On a quiet evening in the Henley Reading Room at Chapman University’s Leatherby Libraries, Andrea Bajani read from his novel If You Kept a Record of Sins. The room was lined with warm lamplight and filled slowly with students, faculty, and visitors, each settling into their chairs with a quiet attention. I had read the book before, but hearing Bajani read from it added a different texture to the experience—his voice deliberate, almost hesitant, as if trying to honor the gaps between the words as much as the words themselves.
The novel, translated from Italian to English in 2021, focuses on a son’s attempt to reconnect with the memory of his estranged mother after her death. If You Kept a Record of Sins unfolds through fragments and a unique second-person address that avoids neat conclusions and centers around grief, distance, and the limits of language. During the Q&A, Bajani spoke about this distance, noting how, oftentimes, silence shapes what we remember as much as speech does.
When it was my turn to ask a question, I asked about the narrator of the story, who Bajani described as a part of himself, and his ethical or existential responsibility in reconstructing a relationship with his mother, the fictional equivalent of Bajani’s grandmother, after her death. Does the act of remembering—however incomplete—become a form of complicity, resistance, or both?
Pausing for a moment, Bajani answered simply: “Both.” He spoke about the dual nature of memory and writing—that to remember is to take part in shaping someone else’s story (which is always an act of both fidelity and invention).
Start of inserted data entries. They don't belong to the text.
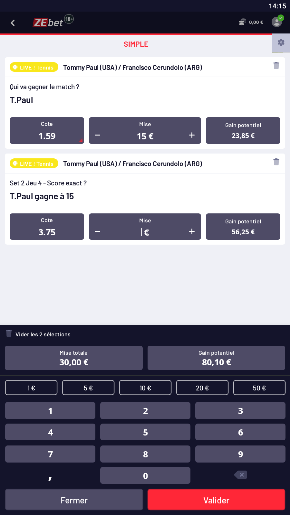The image size is (290, 515).
Task: Choose the 20 € quick stake
Action: pos(202,388)
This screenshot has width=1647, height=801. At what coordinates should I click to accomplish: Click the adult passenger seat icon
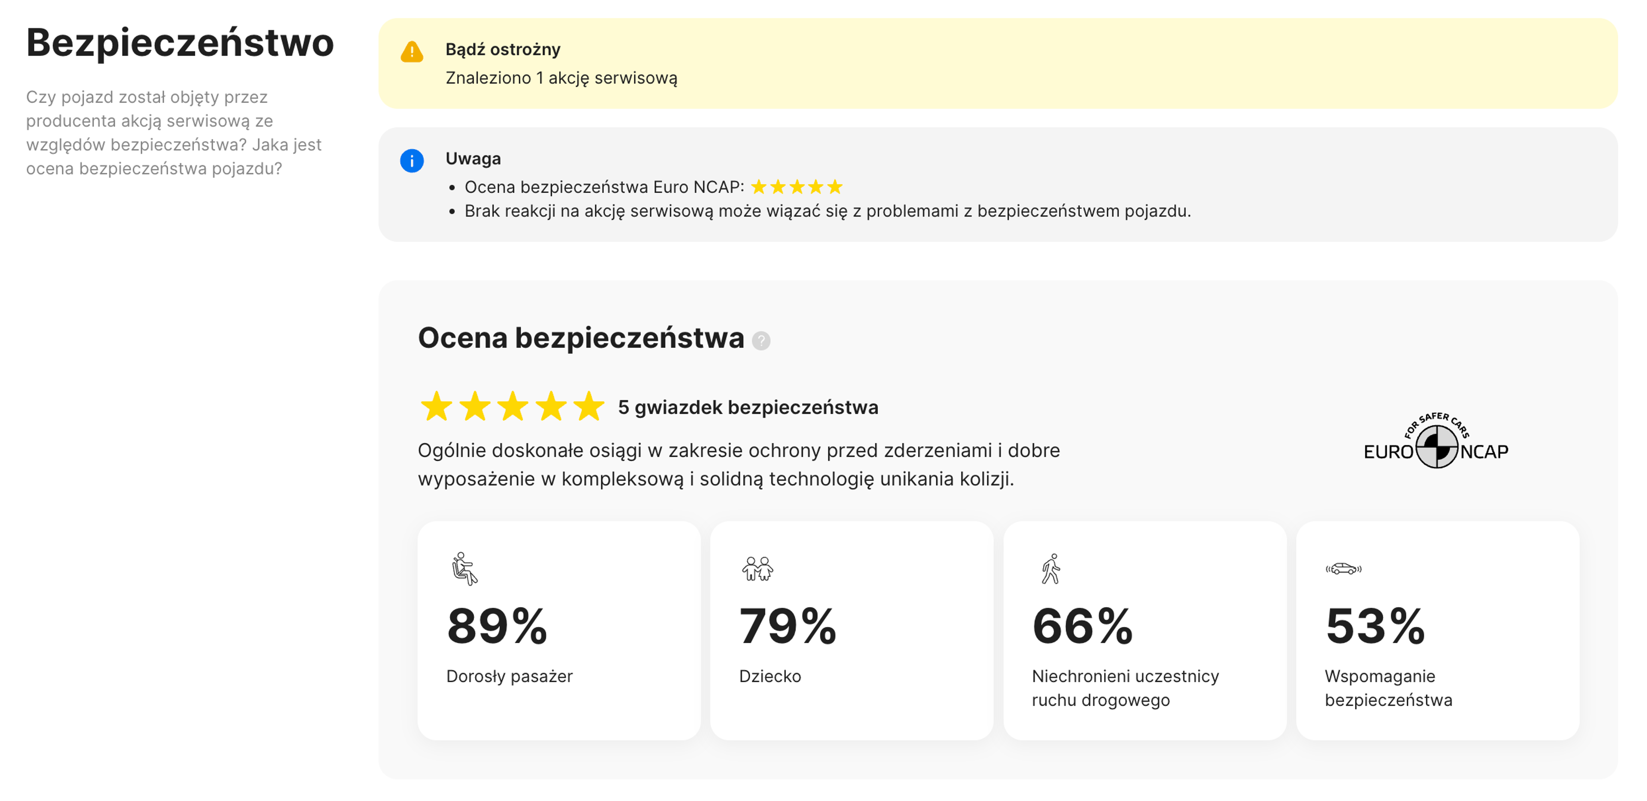464,568
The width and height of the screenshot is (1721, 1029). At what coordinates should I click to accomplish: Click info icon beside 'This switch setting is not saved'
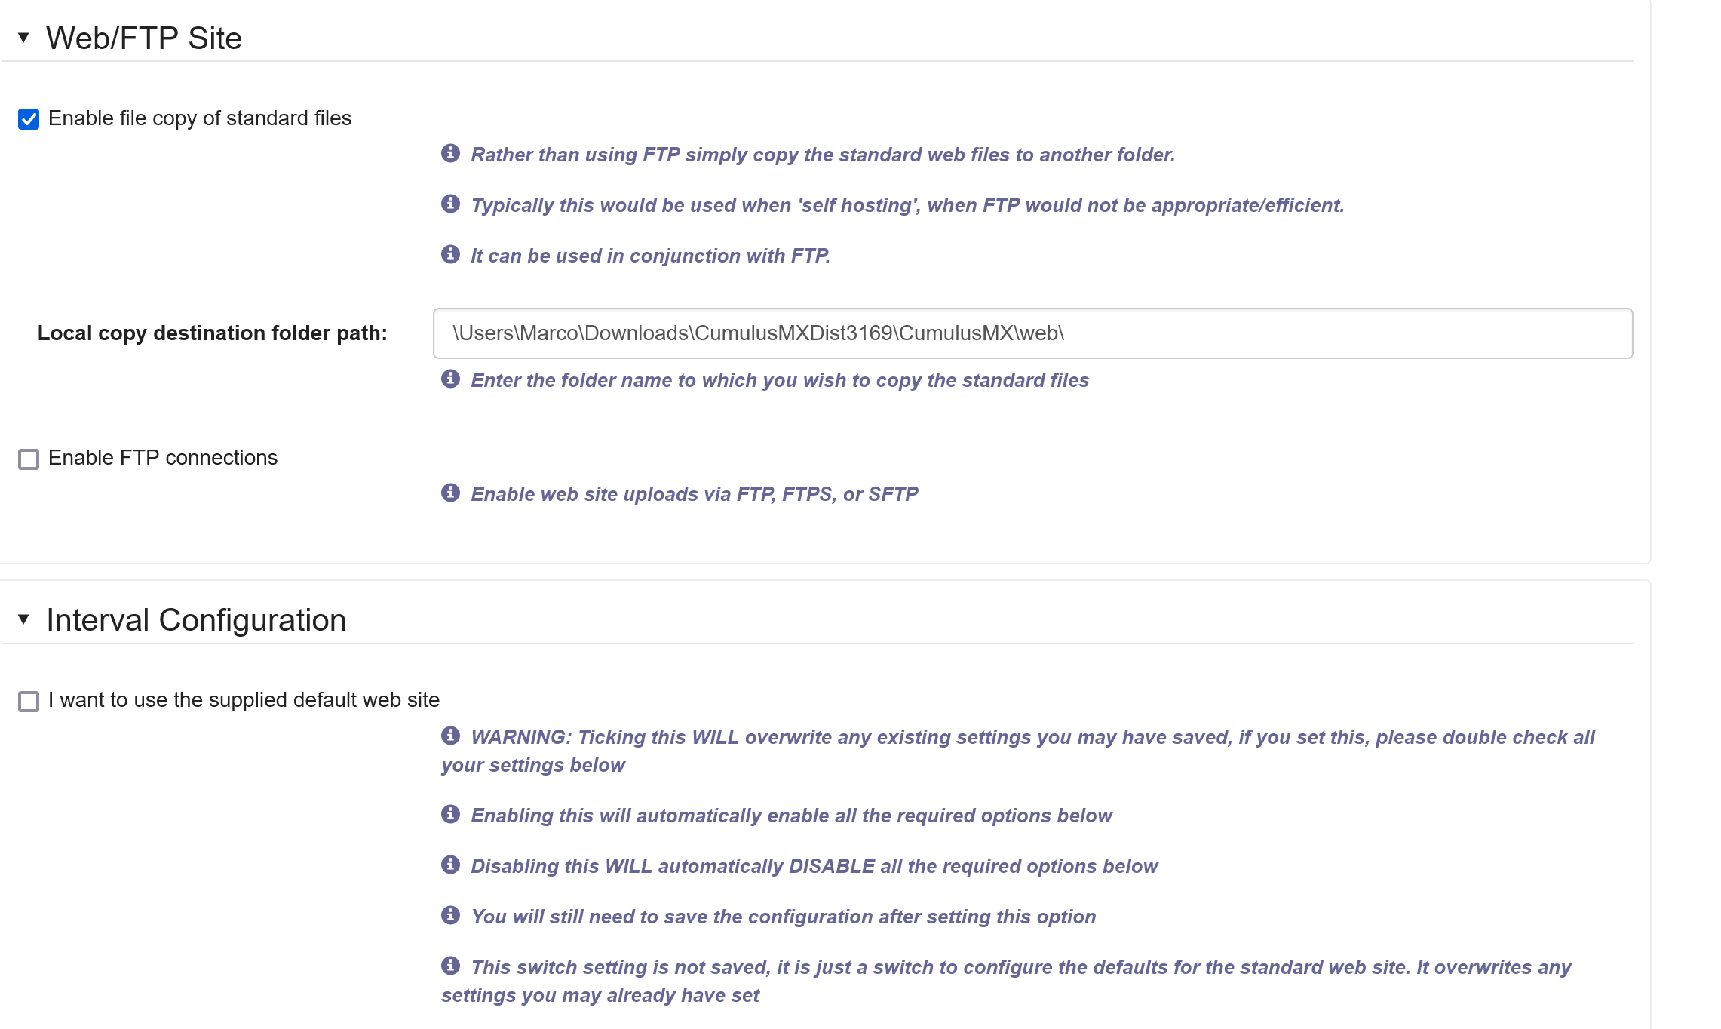tap(450, 966)
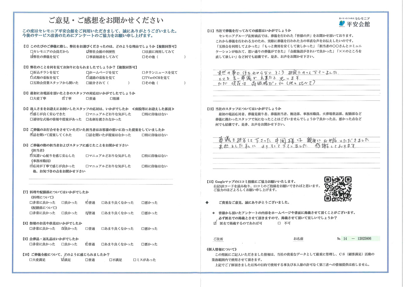Check the 不可 checkbox for publication
Image resolution: width=405 pixels, height=287 pixels.
coord(279,223)
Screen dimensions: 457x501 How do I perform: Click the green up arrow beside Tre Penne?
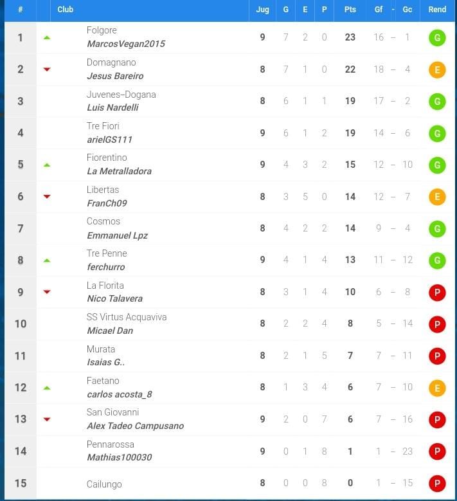point(47,260)
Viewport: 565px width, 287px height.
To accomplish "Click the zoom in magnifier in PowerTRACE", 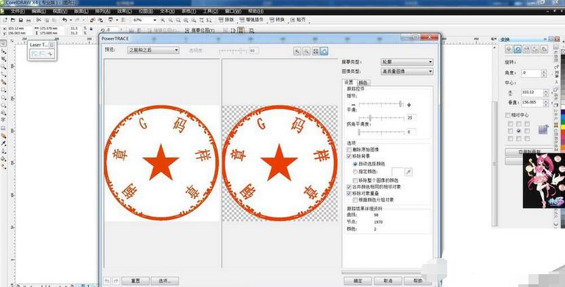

The narrator—and, by extension, Bajani himself—was not positioned as having a clear moral duty. Rather, he pointed to the complexity of trying to write about someone who can no longer respond. The act—he suggested—is always a bit fraught. But it is necessary.
He also mentioned something that stuck with me—that his goal in writing is always to make the reader feel like the work was written just for them, not in the sense of offering easy relatability, but of being drawn into the emotional logic of the text, in creating the feeling of being directly addressed. This idea helped me think about the novel’s use of the second person and investigation into memory in a new way, not just as a stylistic choice, but as a kind of quiet invitation.
As a student who spends a lot of time reading and thinking about literature, this perspective reshaped how I approach texts. I’ve often focused on interpretation or analysis, but Bajani reminded me of the emotional contract between writer and reader. Since the event, I’ve found myself wondering not just what a text means, but how it speaks to me—and how I might respond. That small shift has made reading feel more personal and more alive.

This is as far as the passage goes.